I have to congratulate the DC

I have to congratulate the DC establishment for, once again, winning at the expense of the American people. And I think it was a great deal on the budget -- for DC. $30 billion or so in actual spending cuts (I'm sure most agencies can find that amount in their wastefraudabuse fund) in exchange for a certainty of $2+ trillion in increased free spending? All while successfully demonizing everyone outside govt who disagrees as a "terrorist" - and every freshman critter deluded enough to believe that their constituents wishes are more important than the DC powers-that-be as a "tyrant"? And the DC establishment even gets a photo opp proudly wearing the hairshirt of fiscal responsibility?
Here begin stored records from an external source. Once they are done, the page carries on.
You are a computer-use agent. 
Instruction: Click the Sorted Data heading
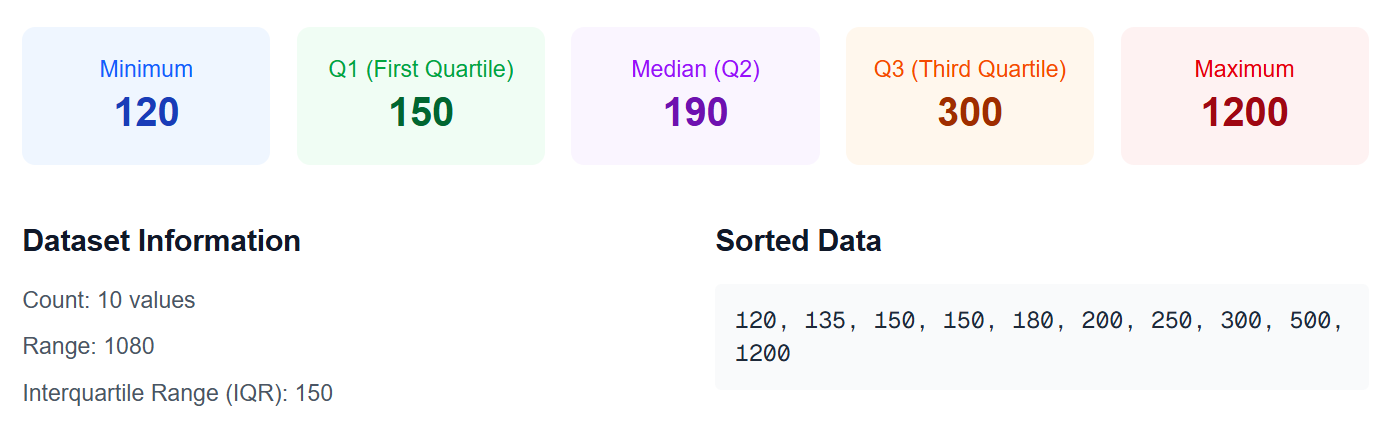pyautogui.click(x=798, y=241)
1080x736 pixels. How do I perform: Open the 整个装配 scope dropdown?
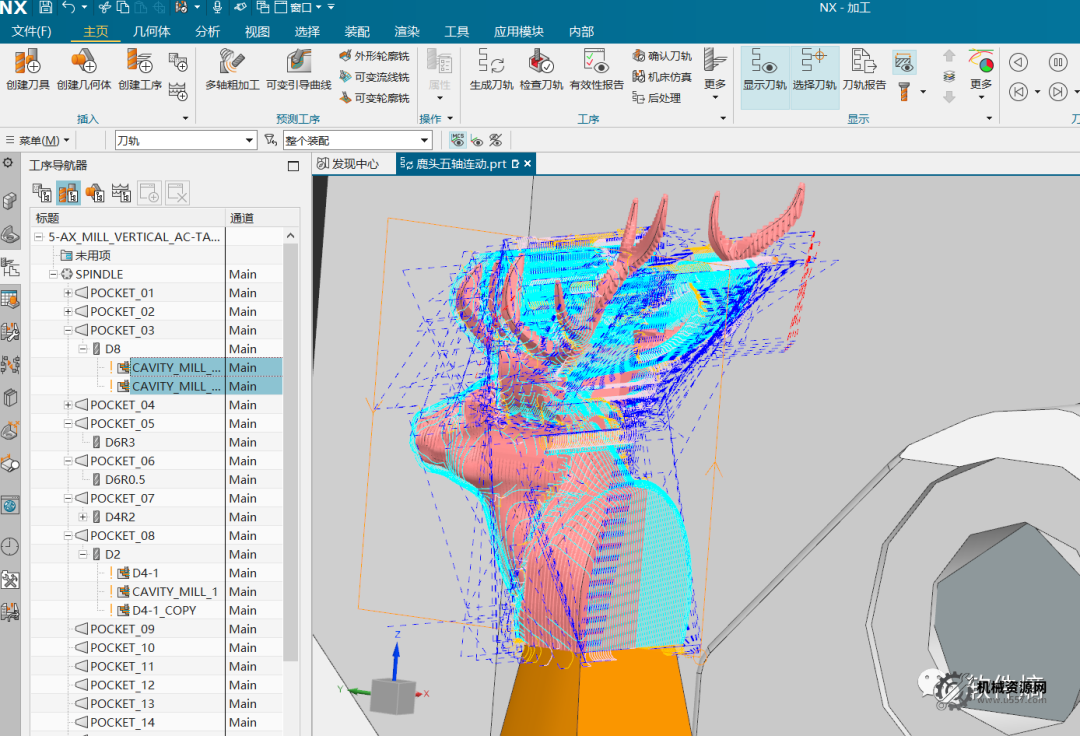424,141
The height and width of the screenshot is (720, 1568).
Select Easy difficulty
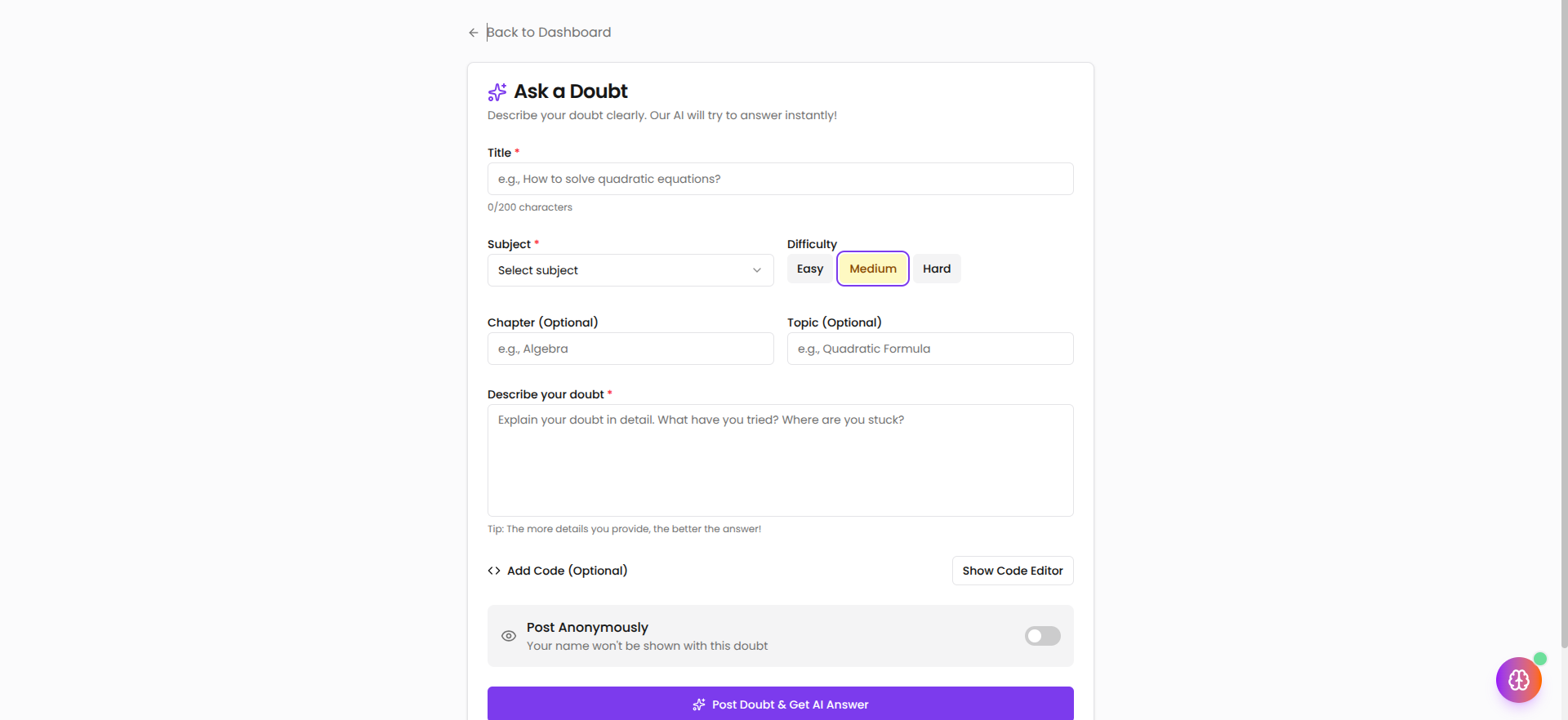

And for all the bazillions in "future spending cuts" by eliminating Santa's wish lists, I remain confident that DC is creative enough to add it all back and more by the time DC runs into the next debt ceiling cap. So that once again DC can agree to come up with beaucoup de "spending cuts" next time too.

I only hope that the credit raters see through the charade and downgrade the US to junk status. Not that that will matter in a world where every sovereign is in a race to destroy money itself.


The biggest mistake

is to to think doing "something" is better than nothing. The first rule is not to make the situation worse. This makes the situation worse, not just economically, but politically (in terms of institutions). This was a "negotiation" mostly among a small group of legislators that excluded large parts of our elected representatives with a lot of public posturing by others. This is not an exercise in maturity and despite your caveats, the first paragraph is just insane.


Six Months?

Am I missing something or is the gist of this deal a very loud signal to the smart money that it has six months to get out of the dollar and out of the United States?

Believe me, the search for some kind of alternative safe haven does not end merely because this charade has ended. That alternative will probably be a strategy rather than an asset class, because nobody wants to take the huge career risk of betting against the United States. But after everybody gets back from their holidays Job. No. 1 will be to find it.